PROBLEM TO SOLVE →
Could you copy each line of the entries that contains "agent"?

▼▼▼

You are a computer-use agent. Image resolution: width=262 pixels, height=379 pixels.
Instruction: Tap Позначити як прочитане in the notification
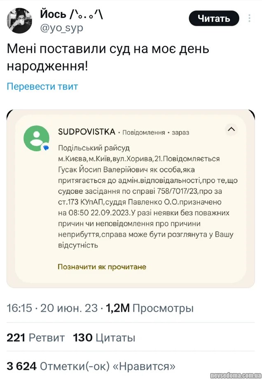click(x=102, y=267)
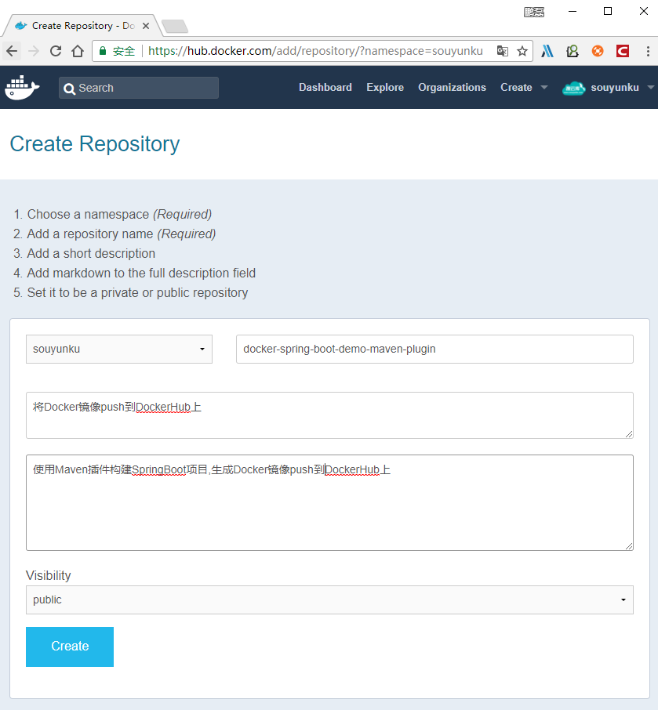Screen dimensions: 658x710
Task: Click the blue A-shaped extension icon
Action: [547, 50]
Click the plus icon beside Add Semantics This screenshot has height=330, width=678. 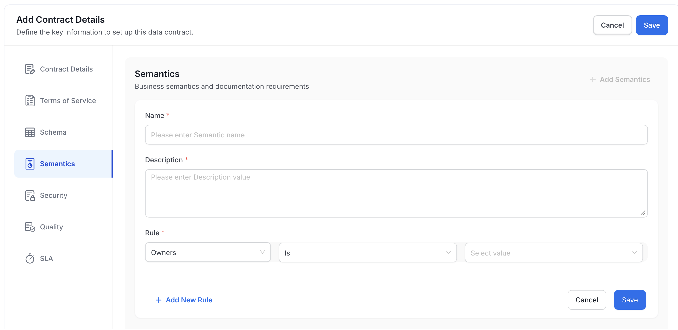[x=592, y=79]
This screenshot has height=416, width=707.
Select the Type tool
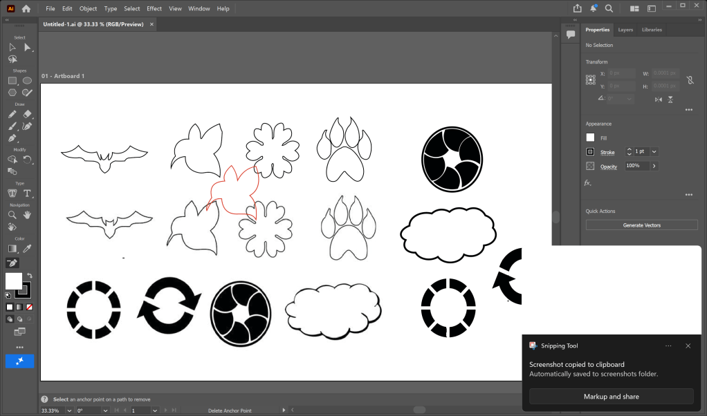pyautogui.click(x=27, y=193)
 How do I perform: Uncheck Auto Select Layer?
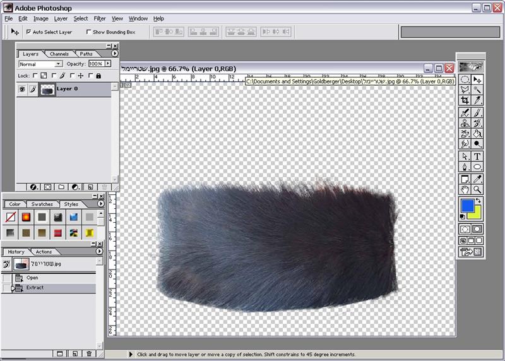(x=28, y=32)
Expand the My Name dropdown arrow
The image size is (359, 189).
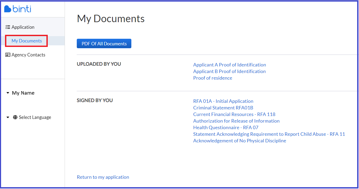(8, 93)
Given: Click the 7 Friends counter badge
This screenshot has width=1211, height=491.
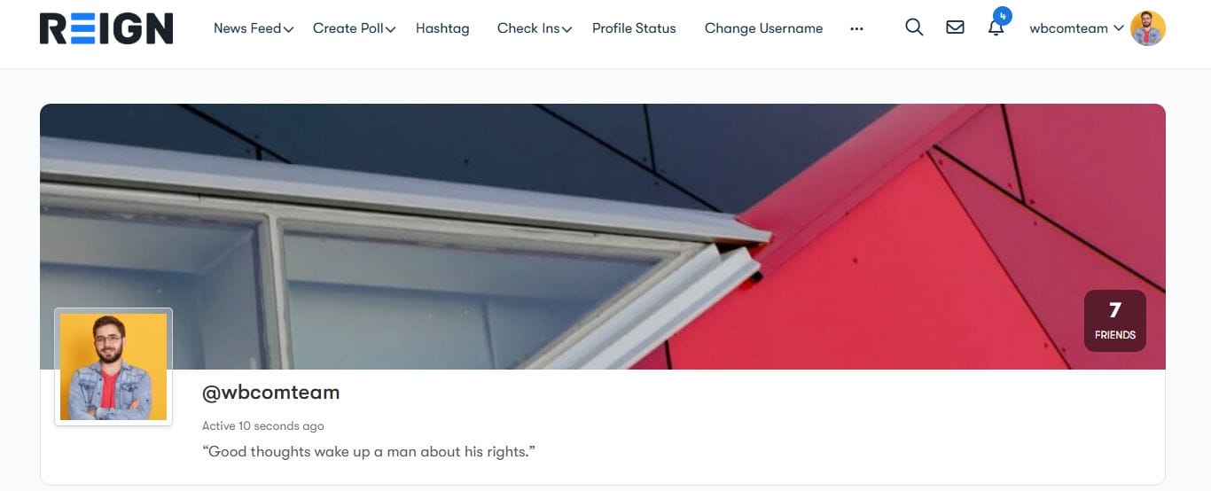Looking at the screenshot, I should 1115,321.
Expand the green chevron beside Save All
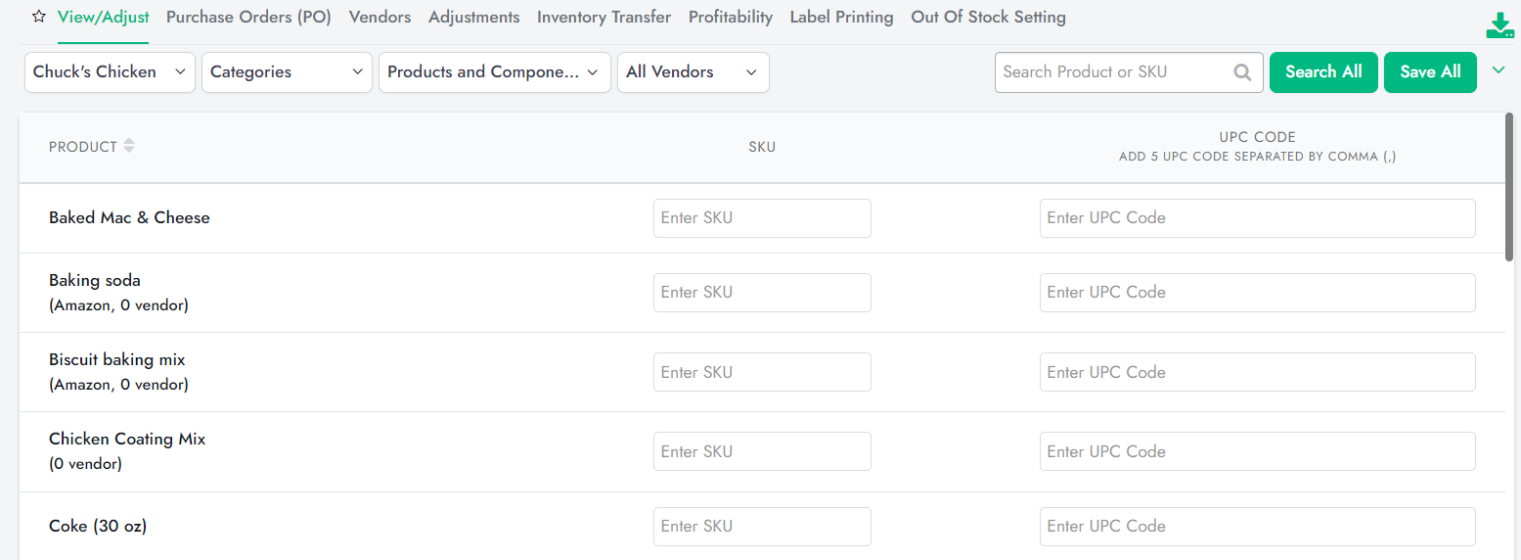1521x560 pixels. point(1498,70)
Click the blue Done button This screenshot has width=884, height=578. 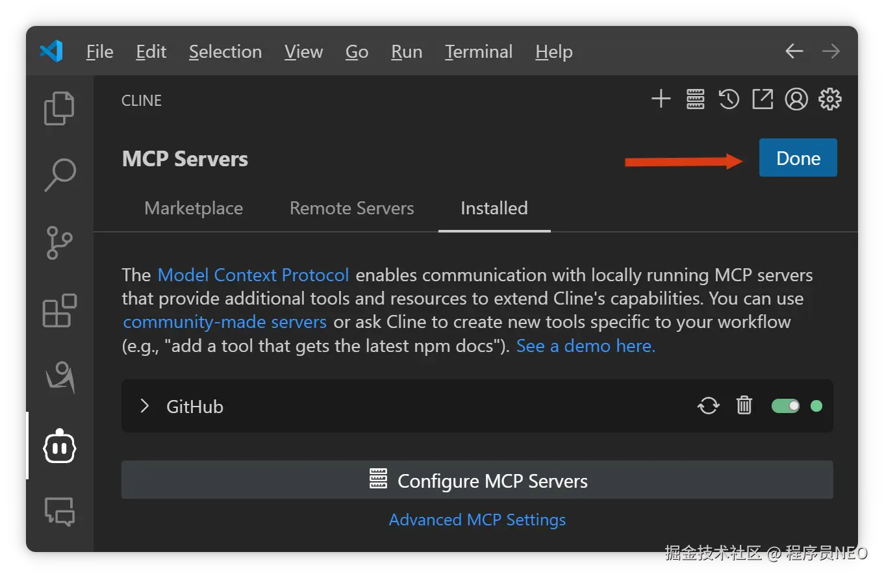click(798, 158)
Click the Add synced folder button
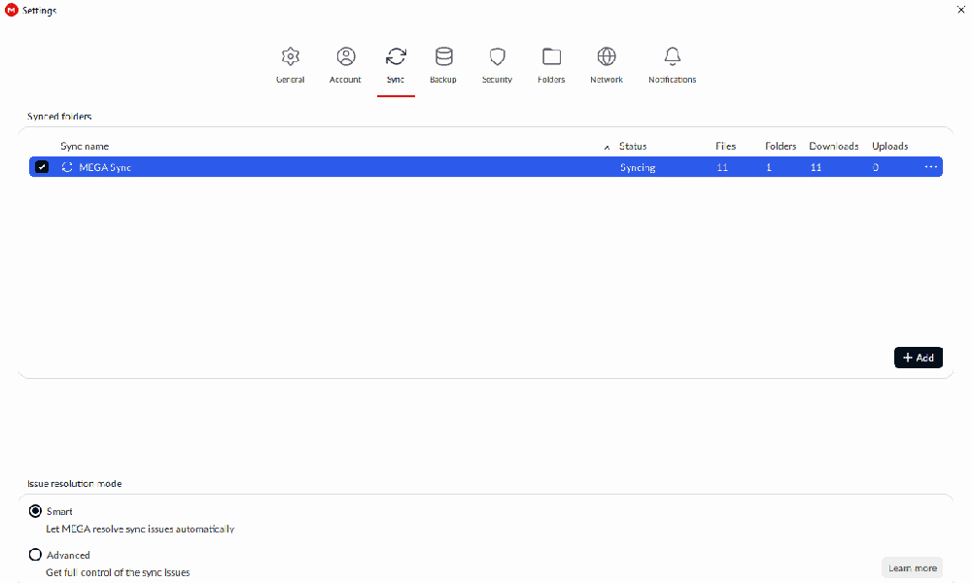The width and height of the screenshot is (972, 583). [918, 358]
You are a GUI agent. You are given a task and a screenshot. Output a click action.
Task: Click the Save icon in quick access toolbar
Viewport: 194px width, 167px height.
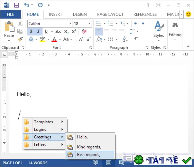click(x=17, y=5)
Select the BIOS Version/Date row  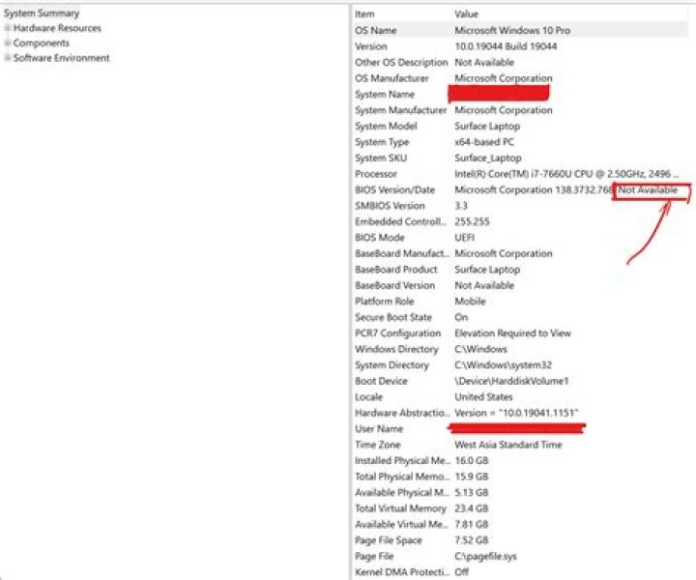[x=394, y=190]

▲▲▲

RESULT →
You are a computer-use agent. Image resolution: width=262 pixels, height=379 pixels.
You are a GUI agent. You are given a task and a screenshot. Output a click action.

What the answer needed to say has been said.